In Central Europe, national consciousness was seeded often without the state. Many, such as the Ukrainian nation, have developed despite not having had their own state until recently. Some survived and prospered at least culturally as independent national entities even when under the political domination of others. Take the Polish nation, for instance, split among three great powers for more than a century until 1917, and then again assaulted, occupied, and oppressed from 1939 until 1989. It survived by maintaining a national identity in the painstaking work of small groups and families, with the support of the ecclesiastical authorities, and in the powerful words of literature and notes of music. Chopin was indeed a “cannon buried in flowers,” as Schumann put it.

Why does this difference matter? Rady lists the dangers of this Central European feature. As nations were not aligned with the state, there have been many revisions of boundaries, often resulting in violence and mass movement of people. National groups overlapped, creating animosities that turned ferocious and undermined the political stability of the region. The cause of the bloodletting was, however, less national diversity and more the desire of some political leaders to create states congruent with the nations. “Where people did not fit, their new twentieth-century masters either killed them or loaded them into cattle trucks.” As Stalin commented on the fact that Hungarians lived in many states, “The Hungarian problem is only one of boxcars.”

But there are positive aspects of this strong national attachment in the region, perhaps underestimated in the book.
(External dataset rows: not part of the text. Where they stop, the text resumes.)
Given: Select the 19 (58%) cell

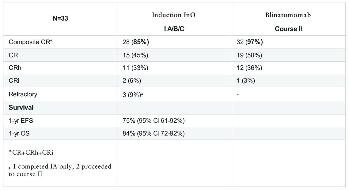Looking at the screenshot, I should [x=249, y=55].
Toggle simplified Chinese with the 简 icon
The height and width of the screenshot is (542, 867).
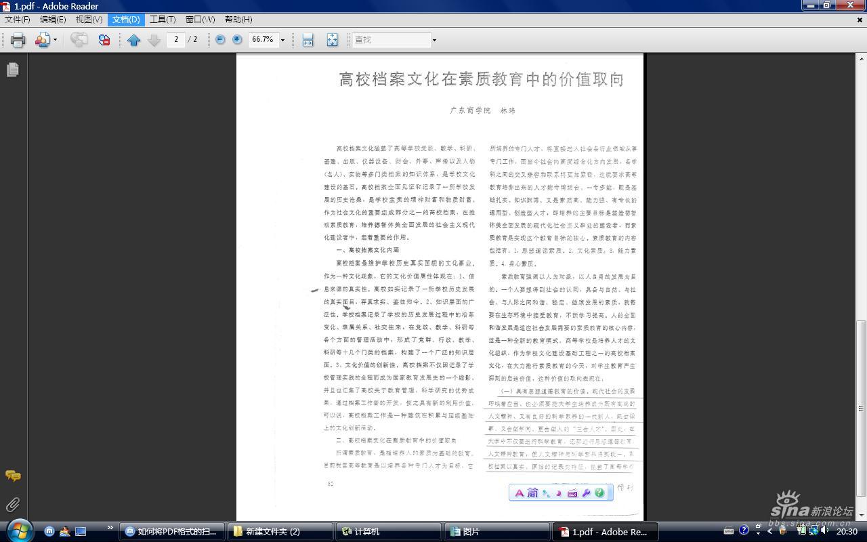click(x=533, y=493)
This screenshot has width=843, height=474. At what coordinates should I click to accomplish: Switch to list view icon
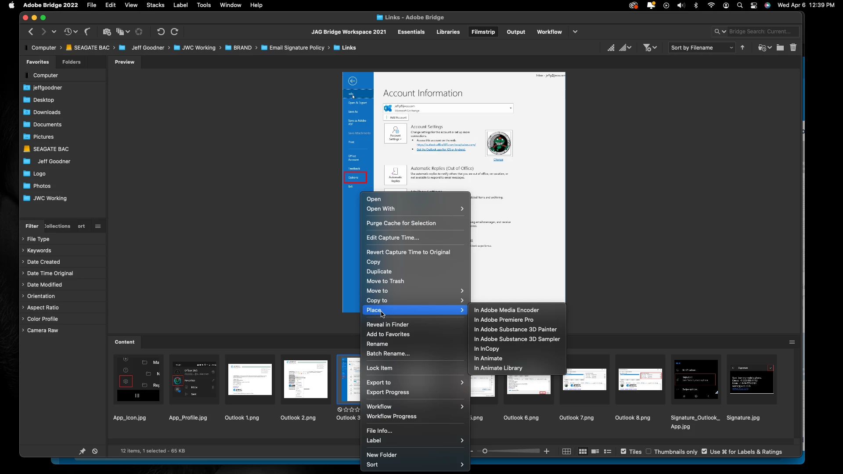click(608, 452)
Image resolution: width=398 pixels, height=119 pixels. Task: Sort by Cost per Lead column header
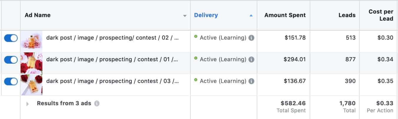point(381,15)
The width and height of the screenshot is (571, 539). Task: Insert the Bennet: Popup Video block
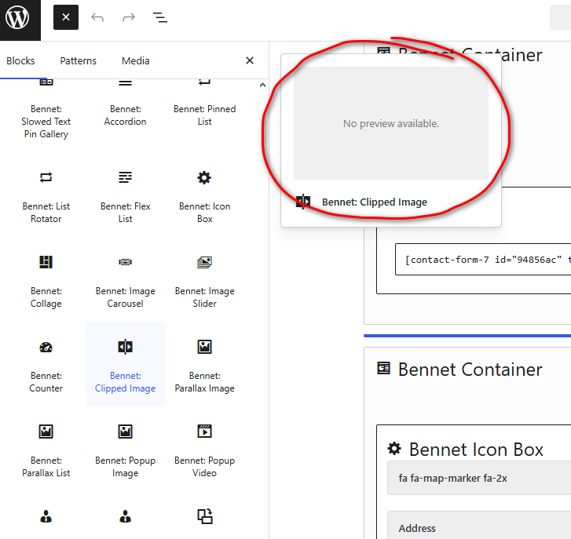tap(204, 449)
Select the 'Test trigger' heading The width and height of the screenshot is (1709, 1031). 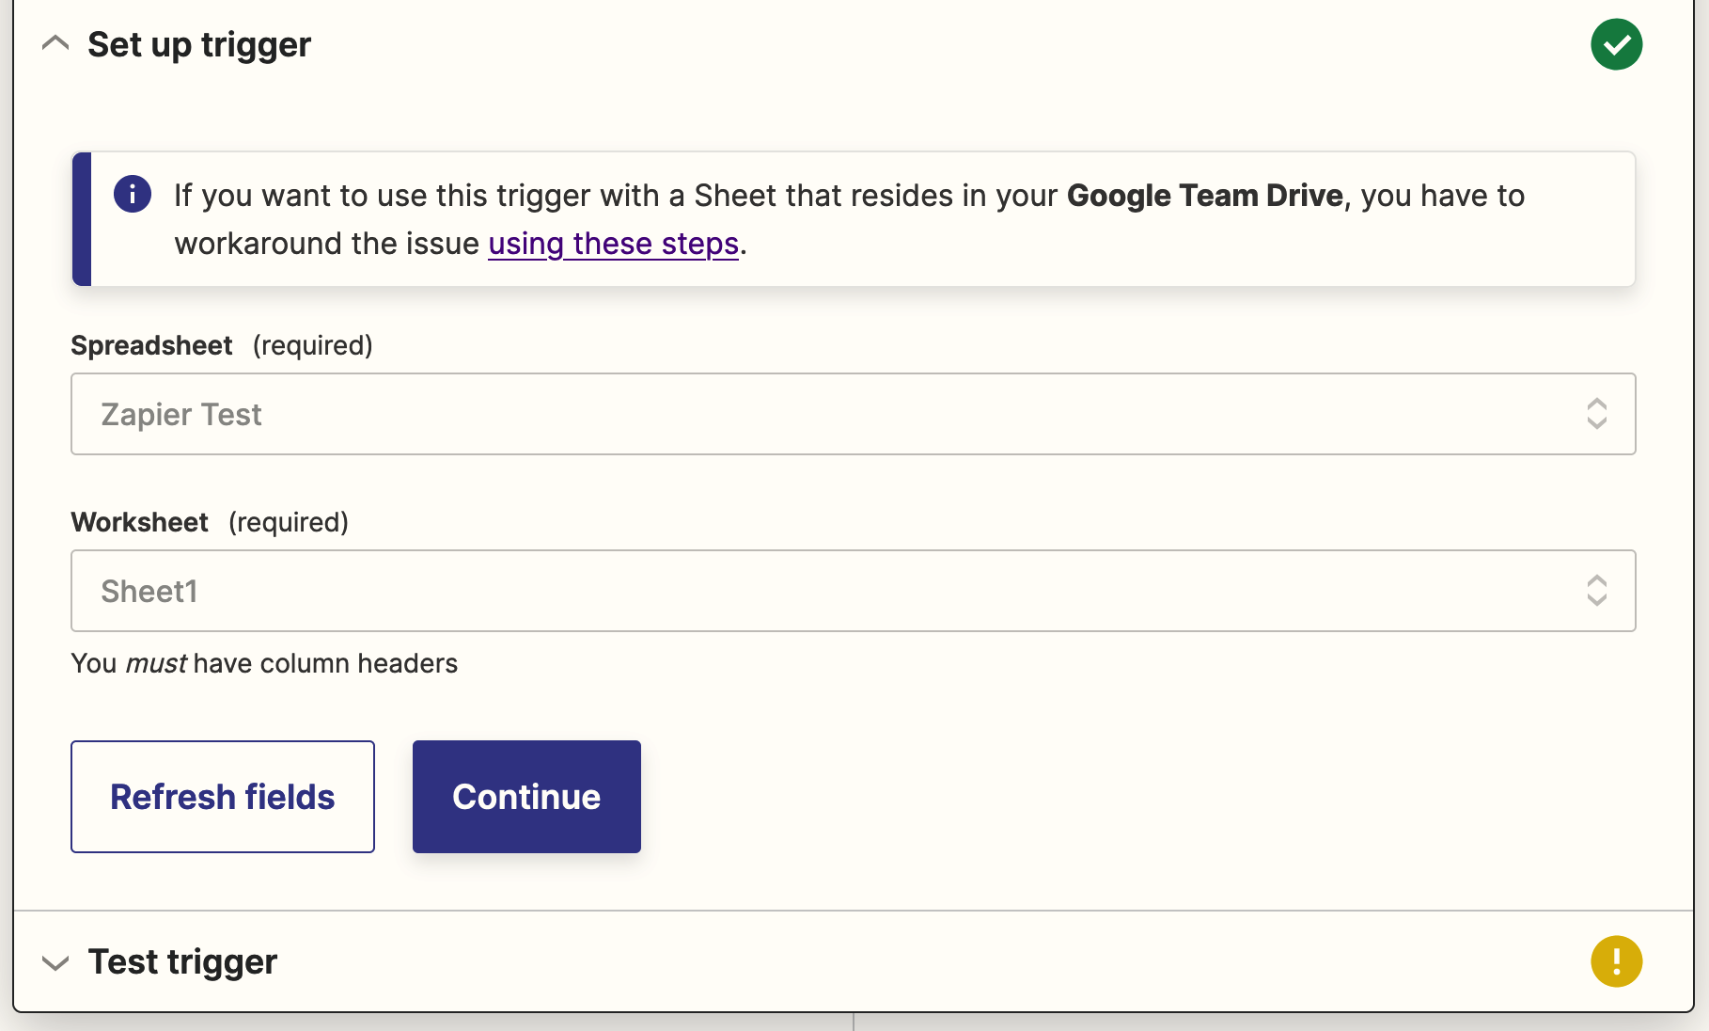coord(182,962)
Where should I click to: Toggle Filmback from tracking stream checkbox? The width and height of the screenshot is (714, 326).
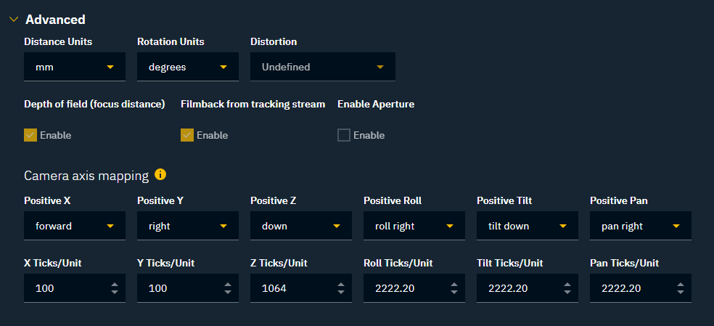[x=187, y=135]
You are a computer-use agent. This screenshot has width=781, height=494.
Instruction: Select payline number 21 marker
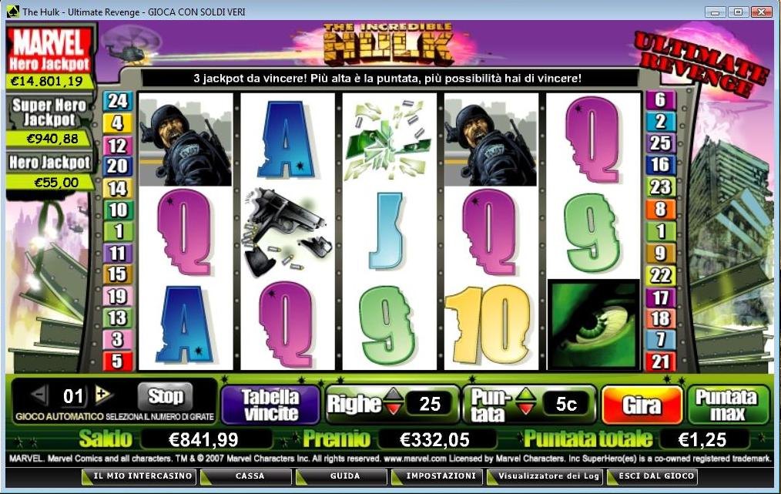(x=661, y=361)
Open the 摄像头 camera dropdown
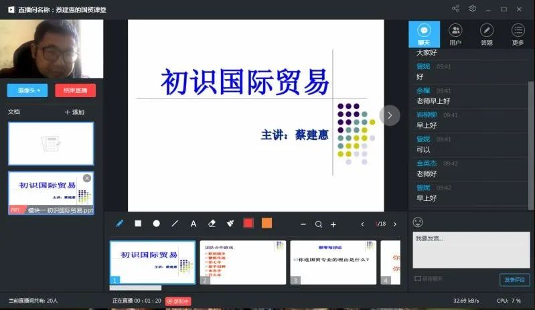The width and height of the screenshot is (535, 310). (28, 90)
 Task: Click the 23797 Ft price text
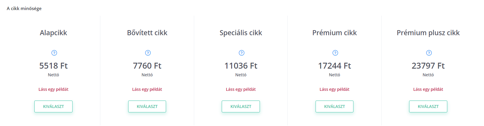tap(428, 66)
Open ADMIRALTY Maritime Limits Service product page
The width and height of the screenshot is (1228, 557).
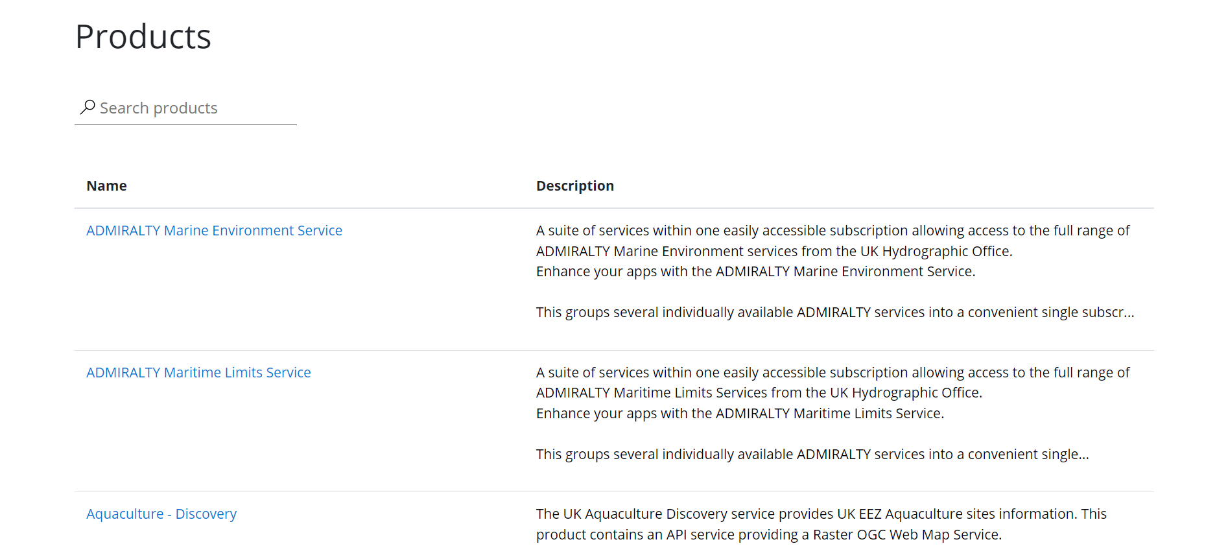tap(198, 372)
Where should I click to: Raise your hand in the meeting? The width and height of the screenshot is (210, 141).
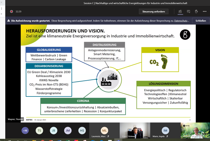196,11
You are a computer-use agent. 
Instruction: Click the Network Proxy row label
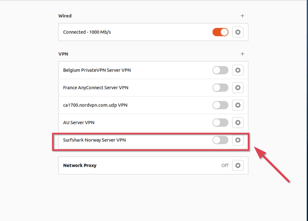(x=80, y=165)
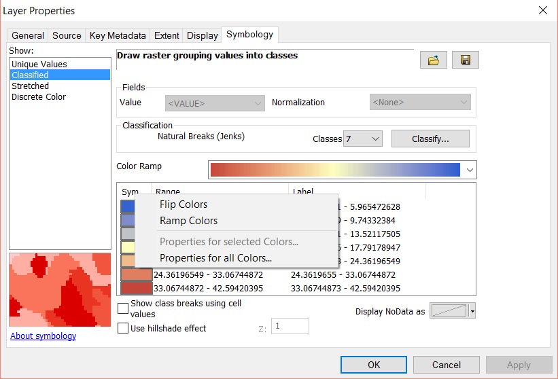The width and height of the screenshot is (558, 379).
Task: Select Stretched in the Show list
Action: 31,86
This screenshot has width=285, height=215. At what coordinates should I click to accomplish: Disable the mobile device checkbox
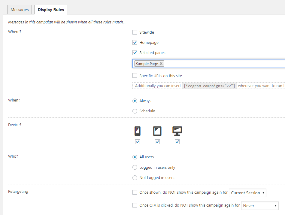[138, 142]
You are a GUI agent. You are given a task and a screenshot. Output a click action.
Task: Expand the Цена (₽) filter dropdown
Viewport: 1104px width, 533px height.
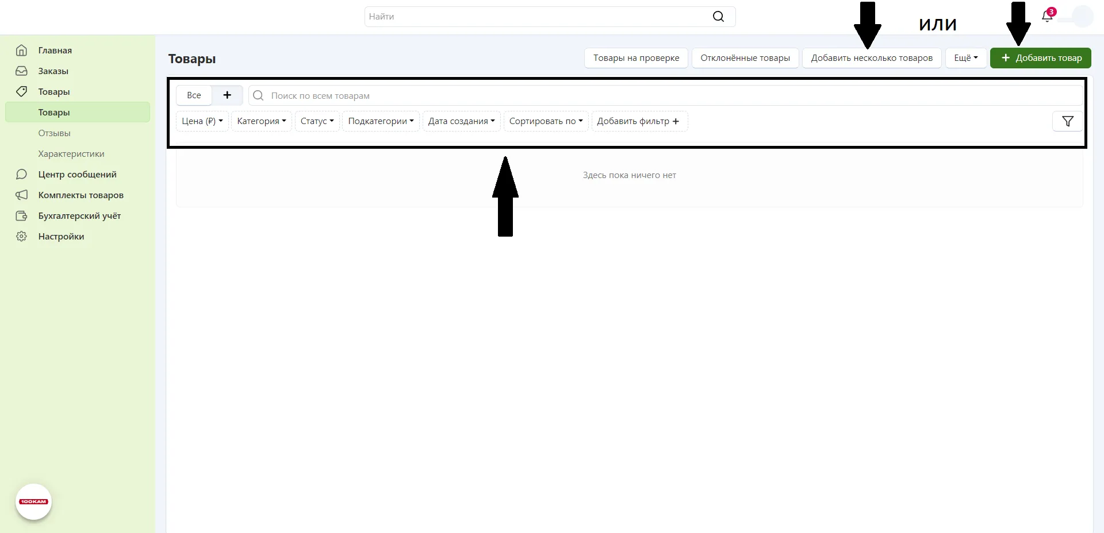pos(202,121)
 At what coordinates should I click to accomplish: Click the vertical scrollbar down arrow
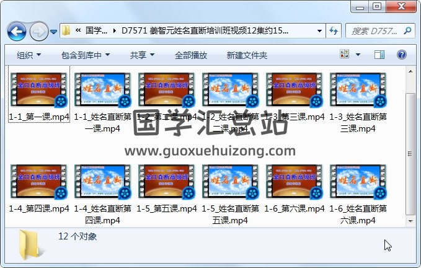coord(410,221)
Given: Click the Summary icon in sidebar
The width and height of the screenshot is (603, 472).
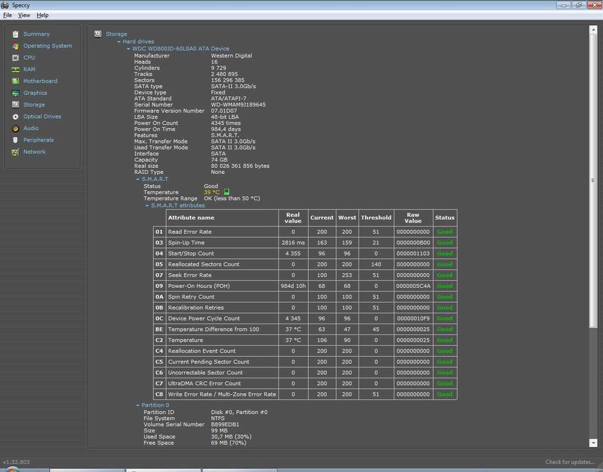Looking at the screenshot, I should point(16,34).
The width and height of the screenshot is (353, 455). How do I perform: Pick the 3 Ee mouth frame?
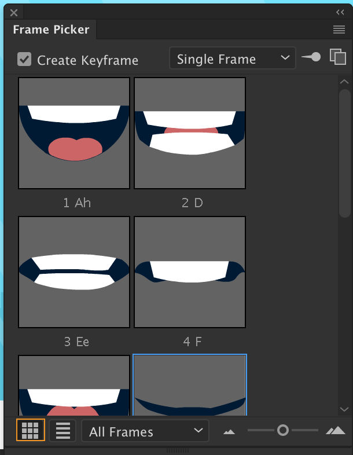(74, 272)
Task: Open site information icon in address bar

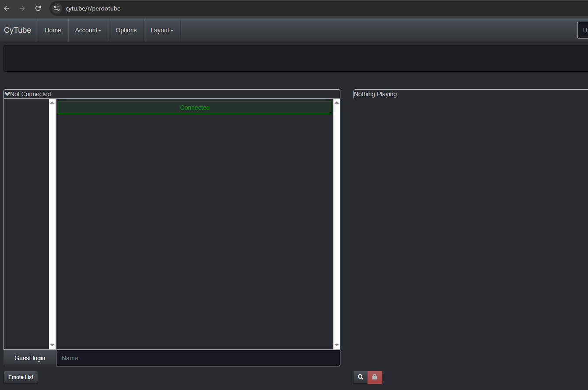Action: coord(56,8)
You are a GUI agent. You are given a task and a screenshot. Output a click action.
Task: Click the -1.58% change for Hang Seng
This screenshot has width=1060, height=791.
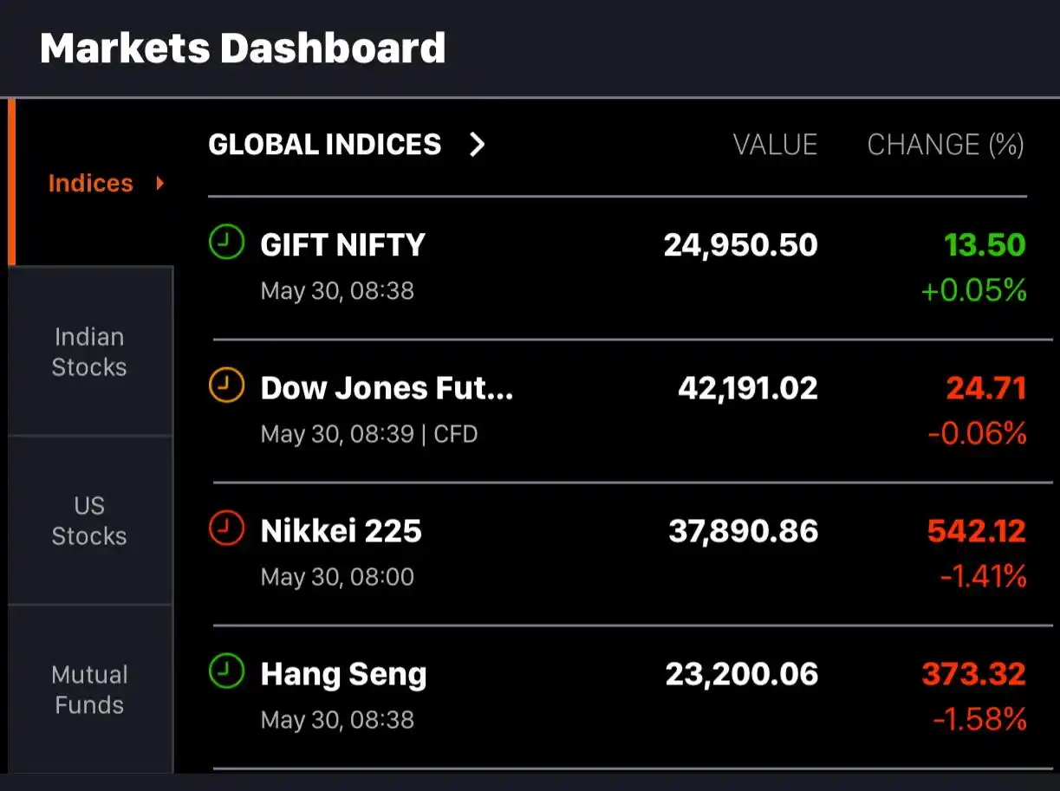(x=979, y=719)
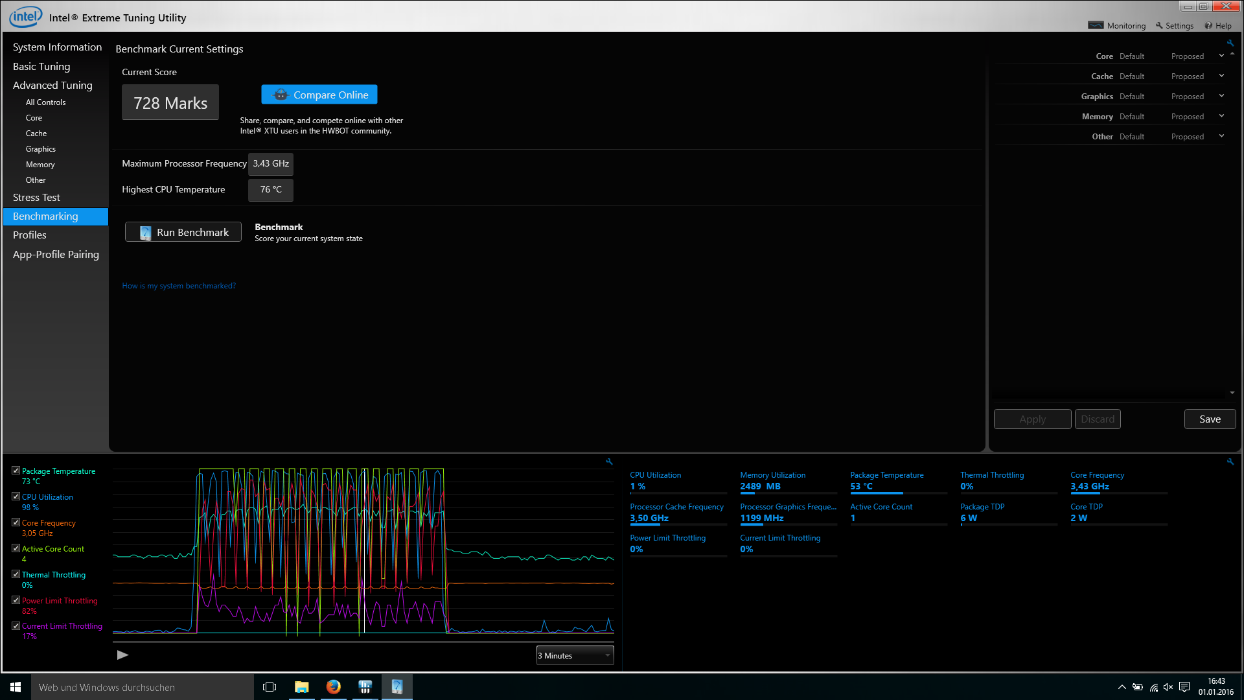The width and height of the screenshot is (1244, 700).
Task: Click the wrench icon above the graph
Action: point(609,461)
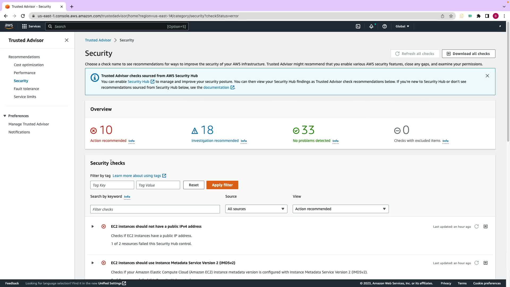The width and height of the screenshot is (510, 287).
Task: Open the Global region selector
Action: click(x=402, y=26)
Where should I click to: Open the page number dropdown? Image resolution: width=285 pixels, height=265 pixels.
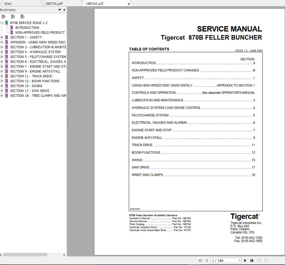click(239, 260)
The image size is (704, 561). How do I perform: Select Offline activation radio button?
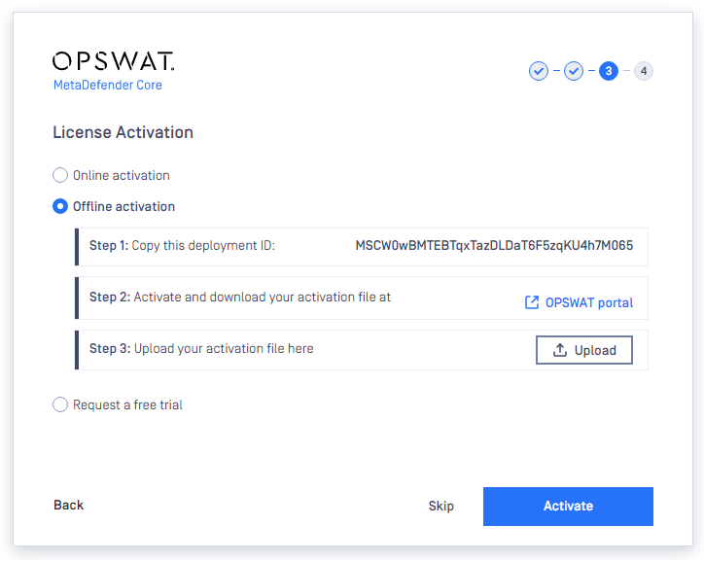[60, 206]
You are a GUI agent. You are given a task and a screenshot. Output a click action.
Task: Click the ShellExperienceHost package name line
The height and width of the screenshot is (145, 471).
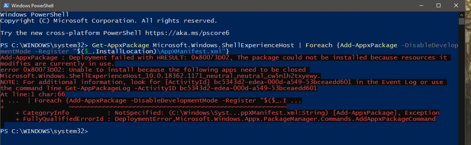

The fact that Central European nations have an attachment to sources of authority that are often independent from the state—the church, the intellectuals, the local leaders or tragic military heroes—makes them not just more irrepressible but also more willing to fight, quickly coalescing against an enemy who threatens their national survival and independence and, if in place, political sovereignty. Again, the case of today’s Ukraine here is telling. It is a firm belief in the existence of an independent Ukrainian nation that allows Ukrainians to fight to keep their state sovereignty. People are more likely to accept sacrifices for the nation, rather than just a state.

Central Europe deserves to be studied. It will not disappear from the chessboard of geopolitical competition. And this book offers a brisk and stimulating introduction to its history.

The Middle Kingdoms: A New History of Central Europe
by Martyn Rady
Basic Books, 617 pp., $36

Jakub Grygiel is a professor at The Catholic University of America, visiting fellow at the Hoover Institution, and senior adviser at The Marathon Initiative.